_Action item_: Somewhere below, one line contains "Choose the img104.jpg file" and a later line contains "Screen dimensions: 399x327". Output those two lines and everything between them exactly, and nothing else.

_Supplied data_:
_ _ _
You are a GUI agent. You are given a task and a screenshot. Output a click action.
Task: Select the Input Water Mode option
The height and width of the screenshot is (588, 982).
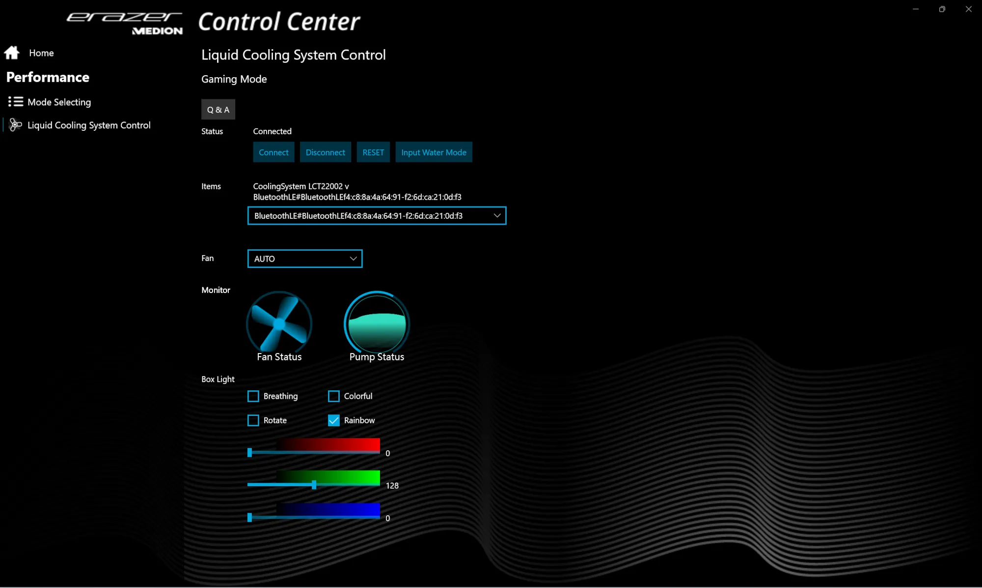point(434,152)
_ _ _
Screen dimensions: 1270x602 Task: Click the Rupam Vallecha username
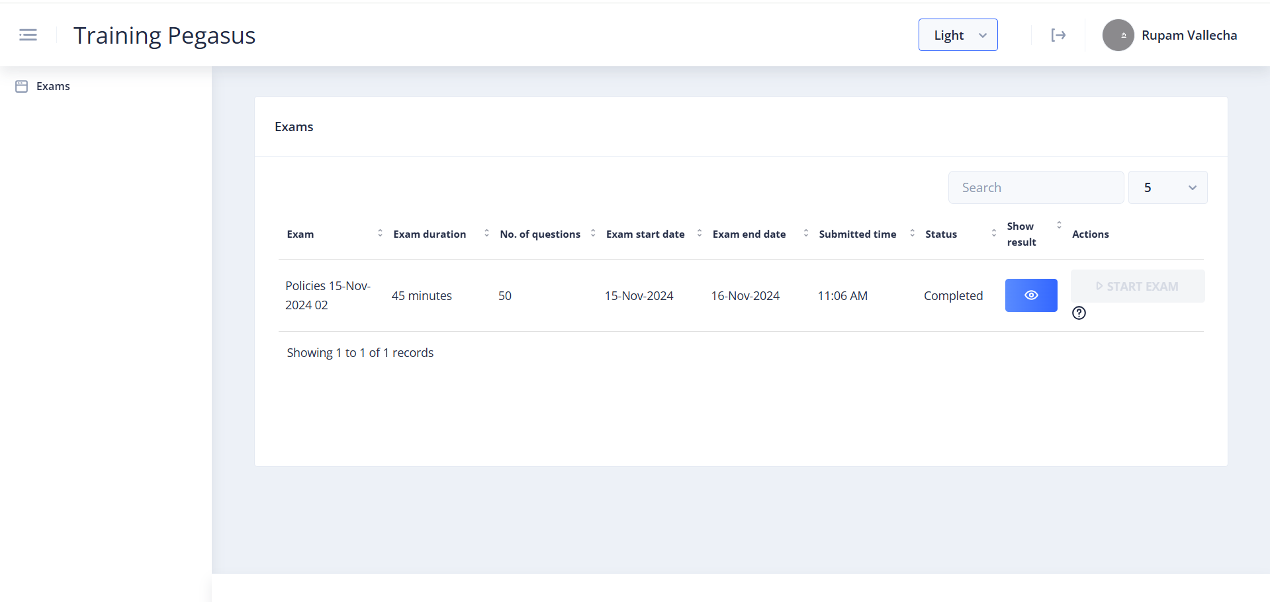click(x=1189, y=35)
_ _ _
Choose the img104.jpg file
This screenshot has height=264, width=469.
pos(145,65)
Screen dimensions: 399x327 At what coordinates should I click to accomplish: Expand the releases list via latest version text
_ _ _
_Your solution_:
Choose the img104.jpg file
This screenshot has height=264, width=469.
pos(145,65)
Screen dimensions: 399x327 At what coordinates should I click to accomplish: Expand the releases list via latest version text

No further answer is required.